Intervention de Franceline Lepany

Commission spéciale sur la lutte contre le système prostitutionnel — Réunion du 20 mai 2014 : 1ère réunion
Audition de mmes franceline lepany présidente et france arnould directrice de l'association les amis du bus des femmes

Franceline Lepany, présidente de l'association Les Amis du bus des femmes :

Notre association combat la proposition de loi au sujet de laquelle nous avons l'honneur de nous exprimer devant votre commission spéciale. Ce texte nous paraît aborder les problèmes de la prostitution de manière périphérique en s'inscrivant dans une perspective ouvertement prohibitionniste.

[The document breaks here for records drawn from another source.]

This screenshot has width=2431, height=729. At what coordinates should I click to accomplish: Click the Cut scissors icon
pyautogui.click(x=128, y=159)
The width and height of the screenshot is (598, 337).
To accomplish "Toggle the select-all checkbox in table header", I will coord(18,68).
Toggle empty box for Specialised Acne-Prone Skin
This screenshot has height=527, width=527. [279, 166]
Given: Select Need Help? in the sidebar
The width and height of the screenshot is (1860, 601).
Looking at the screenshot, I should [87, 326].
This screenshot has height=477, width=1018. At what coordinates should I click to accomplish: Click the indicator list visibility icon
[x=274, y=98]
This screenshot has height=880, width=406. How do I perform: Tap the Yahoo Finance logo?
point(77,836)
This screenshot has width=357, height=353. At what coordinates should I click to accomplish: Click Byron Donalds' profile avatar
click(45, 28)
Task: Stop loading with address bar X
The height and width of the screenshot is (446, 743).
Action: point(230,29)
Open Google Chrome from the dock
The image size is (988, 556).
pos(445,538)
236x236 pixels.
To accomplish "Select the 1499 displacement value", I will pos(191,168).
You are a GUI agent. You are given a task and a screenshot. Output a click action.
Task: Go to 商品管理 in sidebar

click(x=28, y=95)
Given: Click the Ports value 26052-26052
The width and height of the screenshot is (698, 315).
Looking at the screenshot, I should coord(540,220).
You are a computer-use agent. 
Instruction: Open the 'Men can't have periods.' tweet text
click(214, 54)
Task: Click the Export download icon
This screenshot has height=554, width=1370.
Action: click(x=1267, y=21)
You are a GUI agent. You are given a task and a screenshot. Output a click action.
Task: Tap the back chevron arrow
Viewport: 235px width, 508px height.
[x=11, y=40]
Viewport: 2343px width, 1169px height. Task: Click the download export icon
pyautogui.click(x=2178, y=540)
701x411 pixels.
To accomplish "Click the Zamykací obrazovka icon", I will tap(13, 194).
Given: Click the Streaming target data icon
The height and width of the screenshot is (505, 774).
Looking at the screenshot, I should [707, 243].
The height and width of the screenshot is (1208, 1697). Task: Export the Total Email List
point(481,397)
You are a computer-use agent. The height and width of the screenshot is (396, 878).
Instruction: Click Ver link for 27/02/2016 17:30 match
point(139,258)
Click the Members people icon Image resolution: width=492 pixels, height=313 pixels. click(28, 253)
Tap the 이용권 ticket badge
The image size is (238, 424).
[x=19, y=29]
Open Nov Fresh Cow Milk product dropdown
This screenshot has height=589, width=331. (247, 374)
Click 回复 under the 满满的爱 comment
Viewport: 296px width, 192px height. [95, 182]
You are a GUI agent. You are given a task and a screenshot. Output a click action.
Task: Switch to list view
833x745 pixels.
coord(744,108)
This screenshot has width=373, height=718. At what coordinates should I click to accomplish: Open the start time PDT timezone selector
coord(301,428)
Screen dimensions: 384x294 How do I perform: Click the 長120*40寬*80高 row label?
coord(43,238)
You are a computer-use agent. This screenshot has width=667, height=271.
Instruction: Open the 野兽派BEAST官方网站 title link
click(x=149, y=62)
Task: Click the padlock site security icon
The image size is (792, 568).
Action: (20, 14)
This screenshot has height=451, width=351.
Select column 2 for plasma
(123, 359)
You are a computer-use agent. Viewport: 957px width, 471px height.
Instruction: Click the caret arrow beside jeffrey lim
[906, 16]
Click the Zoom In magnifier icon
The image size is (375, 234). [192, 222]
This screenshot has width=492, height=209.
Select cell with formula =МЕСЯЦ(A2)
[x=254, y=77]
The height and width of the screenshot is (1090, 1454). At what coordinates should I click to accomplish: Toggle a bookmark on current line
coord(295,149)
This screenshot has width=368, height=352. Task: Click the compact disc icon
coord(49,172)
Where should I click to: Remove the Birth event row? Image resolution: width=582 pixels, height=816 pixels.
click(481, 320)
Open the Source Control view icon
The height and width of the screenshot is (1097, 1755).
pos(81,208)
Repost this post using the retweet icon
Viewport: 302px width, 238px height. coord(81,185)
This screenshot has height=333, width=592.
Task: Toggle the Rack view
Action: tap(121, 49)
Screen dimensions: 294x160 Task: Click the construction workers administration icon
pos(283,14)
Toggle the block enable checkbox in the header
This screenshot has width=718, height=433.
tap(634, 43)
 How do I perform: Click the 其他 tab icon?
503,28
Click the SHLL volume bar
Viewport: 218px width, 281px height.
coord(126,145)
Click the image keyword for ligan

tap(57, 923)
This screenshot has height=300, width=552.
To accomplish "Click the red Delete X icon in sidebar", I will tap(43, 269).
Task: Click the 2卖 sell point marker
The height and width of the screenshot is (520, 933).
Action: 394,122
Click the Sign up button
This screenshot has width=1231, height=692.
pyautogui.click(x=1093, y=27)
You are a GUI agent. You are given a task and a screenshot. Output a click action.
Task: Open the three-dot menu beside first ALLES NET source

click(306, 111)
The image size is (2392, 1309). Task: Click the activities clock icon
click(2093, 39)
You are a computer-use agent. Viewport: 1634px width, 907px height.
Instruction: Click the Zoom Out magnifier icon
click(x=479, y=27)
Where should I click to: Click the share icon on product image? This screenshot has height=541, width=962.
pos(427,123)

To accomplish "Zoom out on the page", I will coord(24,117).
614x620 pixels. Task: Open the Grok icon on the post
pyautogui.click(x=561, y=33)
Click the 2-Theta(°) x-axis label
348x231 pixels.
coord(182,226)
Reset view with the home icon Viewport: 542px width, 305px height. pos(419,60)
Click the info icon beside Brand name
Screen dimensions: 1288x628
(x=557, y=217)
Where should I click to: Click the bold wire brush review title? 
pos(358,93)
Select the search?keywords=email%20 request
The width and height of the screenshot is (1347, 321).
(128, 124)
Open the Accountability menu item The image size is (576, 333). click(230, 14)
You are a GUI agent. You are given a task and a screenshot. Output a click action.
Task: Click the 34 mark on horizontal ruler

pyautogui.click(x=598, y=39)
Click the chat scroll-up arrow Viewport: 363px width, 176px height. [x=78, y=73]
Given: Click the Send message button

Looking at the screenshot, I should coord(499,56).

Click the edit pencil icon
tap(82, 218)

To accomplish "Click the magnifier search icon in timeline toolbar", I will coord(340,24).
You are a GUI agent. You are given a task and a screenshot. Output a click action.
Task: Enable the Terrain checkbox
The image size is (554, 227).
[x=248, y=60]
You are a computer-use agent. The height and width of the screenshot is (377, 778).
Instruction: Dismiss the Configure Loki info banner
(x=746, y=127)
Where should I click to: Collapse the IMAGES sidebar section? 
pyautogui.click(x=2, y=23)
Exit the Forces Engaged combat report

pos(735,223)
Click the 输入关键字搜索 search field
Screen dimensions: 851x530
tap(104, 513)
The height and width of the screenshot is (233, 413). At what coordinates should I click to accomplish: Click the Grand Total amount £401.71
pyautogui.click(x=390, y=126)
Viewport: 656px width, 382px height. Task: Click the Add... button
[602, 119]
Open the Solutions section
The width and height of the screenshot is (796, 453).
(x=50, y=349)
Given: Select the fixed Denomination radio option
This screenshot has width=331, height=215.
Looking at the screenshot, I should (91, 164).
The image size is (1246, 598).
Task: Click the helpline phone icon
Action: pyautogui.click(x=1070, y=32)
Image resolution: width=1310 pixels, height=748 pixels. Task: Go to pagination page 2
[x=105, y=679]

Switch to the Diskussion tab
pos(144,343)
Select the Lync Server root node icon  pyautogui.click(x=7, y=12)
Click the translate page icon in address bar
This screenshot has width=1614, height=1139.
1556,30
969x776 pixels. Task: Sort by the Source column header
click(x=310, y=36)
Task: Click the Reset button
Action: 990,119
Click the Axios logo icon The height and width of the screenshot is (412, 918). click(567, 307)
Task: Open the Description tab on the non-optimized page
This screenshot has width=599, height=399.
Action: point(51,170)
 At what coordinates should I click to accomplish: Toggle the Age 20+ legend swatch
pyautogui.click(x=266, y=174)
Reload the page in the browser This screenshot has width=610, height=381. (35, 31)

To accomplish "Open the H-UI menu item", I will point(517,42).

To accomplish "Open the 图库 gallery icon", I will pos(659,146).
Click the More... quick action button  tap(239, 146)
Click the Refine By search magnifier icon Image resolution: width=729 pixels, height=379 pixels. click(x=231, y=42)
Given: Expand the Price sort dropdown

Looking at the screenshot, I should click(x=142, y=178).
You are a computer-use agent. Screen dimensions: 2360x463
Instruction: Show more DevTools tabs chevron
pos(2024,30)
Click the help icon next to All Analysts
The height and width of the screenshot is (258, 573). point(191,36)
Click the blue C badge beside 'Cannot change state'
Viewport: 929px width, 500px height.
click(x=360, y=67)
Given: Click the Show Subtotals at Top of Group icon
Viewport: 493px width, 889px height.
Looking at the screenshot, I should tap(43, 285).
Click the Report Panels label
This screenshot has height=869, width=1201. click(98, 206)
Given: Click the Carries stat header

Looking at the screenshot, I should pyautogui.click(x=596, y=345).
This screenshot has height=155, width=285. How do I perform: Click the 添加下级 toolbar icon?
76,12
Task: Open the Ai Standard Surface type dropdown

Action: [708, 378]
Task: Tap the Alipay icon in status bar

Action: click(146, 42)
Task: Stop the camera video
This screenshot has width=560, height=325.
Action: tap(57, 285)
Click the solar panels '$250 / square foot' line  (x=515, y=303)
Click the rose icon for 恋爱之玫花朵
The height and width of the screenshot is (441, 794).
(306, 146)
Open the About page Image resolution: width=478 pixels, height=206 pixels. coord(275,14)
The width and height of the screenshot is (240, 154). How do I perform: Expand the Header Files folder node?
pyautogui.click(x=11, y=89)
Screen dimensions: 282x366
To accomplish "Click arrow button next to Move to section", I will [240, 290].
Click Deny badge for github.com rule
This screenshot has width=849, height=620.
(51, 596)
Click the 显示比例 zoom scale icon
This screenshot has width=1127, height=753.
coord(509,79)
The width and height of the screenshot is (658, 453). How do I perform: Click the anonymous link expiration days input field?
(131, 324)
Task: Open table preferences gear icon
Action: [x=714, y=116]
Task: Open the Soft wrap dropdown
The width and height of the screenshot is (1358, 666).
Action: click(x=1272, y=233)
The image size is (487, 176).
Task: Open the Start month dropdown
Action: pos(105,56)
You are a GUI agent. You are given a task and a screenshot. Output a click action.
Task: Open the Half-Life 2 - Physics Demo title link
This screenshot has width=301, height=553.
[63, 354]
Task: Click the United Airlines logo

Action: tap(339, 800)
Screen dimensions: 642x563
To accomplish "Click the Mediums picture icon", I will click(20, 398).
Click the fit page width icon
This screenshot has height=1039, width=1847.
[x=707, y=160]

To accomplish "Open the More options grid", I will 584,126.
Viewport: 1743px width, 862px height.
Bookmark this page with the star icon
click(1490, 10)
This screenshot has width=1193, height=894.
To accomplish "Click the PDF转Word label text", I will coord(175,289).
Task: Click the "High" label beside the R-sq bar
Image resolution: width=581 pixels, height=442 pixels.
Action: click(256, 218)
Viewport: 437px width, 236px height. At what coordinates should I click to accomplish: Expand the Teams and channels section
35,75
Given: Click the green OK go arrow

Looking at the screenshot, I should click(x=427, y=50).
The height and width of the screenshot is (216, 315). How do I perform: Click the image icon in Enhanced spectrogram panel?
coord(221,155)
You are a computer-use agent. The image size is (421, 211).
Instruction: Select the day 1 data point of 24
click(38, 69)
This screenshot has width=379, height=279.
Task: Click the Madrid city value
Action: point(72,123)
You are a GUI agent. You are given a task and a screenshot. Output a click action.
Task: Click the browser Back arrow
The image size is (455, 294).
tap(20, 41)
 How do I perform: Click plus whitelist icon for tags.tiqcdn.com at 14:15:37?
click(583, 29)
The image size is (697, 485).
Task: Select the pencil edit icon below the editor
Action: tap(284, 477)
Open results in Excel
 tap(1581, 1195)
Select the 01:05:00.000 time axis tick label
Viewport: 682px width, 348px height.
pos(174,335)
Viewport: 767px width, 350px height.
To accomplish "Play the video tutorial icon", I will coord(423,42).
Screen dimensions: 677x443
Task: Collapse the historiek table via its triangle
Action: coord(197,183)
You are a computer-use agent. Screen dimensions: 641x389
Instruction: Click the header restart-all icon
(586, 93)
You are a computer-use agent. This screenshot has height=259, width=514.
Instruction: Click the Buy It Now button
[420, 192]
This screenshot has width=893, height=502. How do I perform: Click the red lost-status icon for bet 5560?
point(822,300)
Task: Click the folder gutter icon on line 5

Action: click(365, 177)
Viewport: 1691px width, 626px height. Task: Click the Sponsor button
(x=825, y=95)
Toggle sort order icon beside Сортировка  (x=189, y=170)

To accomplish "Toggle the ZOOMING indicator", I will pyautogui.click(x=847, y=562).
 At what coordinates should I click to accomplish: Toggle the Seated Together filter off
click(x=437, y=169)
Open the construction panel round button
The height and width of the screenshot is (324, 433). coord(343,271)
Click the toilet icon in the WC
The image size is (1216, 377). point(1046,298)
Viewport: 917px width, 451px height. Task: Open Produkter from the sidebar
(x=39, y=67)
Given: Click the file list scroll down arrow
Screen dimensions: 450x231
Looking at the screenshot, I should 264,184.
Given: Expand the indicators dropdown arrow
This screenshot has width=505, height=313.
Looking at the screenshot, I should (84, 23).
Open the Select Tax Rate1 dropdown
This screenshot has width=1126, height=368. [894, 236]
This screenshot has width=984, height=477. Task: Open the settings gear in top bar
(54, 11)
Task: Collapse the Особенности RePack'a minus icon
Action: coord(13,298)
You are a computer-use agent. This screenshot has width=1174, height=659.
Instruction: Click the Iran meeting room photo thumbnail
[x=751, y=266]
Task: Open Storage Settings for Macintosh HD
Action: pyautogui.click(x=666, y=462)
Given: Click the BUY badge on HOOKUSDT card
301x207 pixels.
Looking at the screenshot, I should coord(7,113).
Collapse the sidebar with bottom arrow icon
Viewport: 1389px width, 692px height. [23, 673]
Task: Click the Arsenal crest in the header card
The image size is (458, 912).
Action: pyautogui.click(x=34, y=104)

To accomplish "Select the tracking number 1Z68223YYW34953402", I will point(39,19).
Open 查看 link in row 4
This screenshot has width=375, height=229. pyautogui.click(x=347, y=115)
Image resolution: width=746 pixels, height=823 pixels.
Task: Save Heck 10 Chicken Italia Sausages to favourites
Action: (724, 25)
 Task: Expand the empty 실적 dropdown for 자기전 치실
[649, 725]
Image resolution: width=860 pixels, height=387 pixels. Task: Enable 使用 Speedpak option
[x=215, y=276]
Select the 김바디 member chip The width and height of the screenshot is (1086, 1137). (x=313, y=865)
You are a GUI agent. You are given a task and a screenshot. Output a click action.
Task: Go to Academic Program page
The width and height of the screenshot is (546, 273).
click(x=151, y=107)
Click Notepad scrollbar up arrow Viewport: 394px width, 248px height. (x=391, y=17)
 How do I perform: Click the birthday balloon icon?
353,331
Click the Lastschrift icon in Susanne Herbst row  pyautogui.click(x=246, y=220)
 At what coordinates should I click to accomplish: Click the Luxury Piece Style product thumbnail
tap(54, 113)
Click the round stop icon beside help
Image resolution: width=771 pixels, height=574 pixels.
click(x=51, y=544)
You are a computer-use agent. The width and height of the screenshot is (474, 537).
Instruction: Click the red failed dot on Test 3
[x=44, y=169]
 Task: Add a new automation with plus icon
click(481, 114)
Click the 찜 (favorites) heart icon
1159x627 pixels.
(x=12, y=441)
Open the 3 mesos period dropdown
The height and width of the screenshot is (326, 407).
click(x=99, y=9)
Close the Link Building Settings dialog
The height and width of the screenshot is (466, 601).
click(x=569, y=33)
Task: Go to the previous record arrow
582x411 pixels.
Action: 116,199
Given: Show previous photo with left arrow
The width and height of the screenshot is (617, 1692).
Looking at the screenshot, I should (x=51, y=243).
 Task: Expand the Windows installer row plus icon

Permettez-moi tout d'abord de présenter notre association et ses objectifs. Nous sommes une association communautaire qui propose aux personnes prostituées qui le sollicitent un accompagnement global, que ce soit dans le domaine social, professionnel ou de la santé. Notre démarche s'adresse à trois grandes catégories de personnes prostituées : les prostituées traditionnelles, celles qui sont victimes de la traite des êtres humains et celles qui sont dans une situation intermédiaire et représentent l'essentiel des personnes que nous rencontrons.

Le dispositif proposé par la proposition de loi, qui vise à pénaliser le client, nous parait d'emblée contestable, puisqu'il remet en cause la jurisprudence communautaire et celle de la Cour européenne des droits de l'homme, qui autorisent les relations sexuelles librement consenties et rémunérées comme relevant de la libre prestation de services.

Une fois encore, il s'agit, dans cette proposition de loi, non pas d'interdire directement la prostitution en elle-même mais d'entraver l'exercice d'une activité qui n'est pas considérée, en soi, comme illégale. La démarche suivie est la même que celle de la loi de 2003 sur la sécurité intérieure, qui a interdit le racolage. La proposition de loi nous semble dangereuse en ce qu'elle remet en cause la capacité des personnes prostituées à consentir à un rapport sexuel contre rémunération et, d'un point de vue également juridique, qu'elle s'inscrit en faux contre un arrêt de la Cour européenne des droits de l'homme du 17 février 2005 qui rappelle la liberté de faire usage de son propre corps, fût-ce de manière violente. Le dispositif proposé va ainsi induire des effets contraires à ceux projetés, en entraînant les personnes prostituées vers plus de clandestinité.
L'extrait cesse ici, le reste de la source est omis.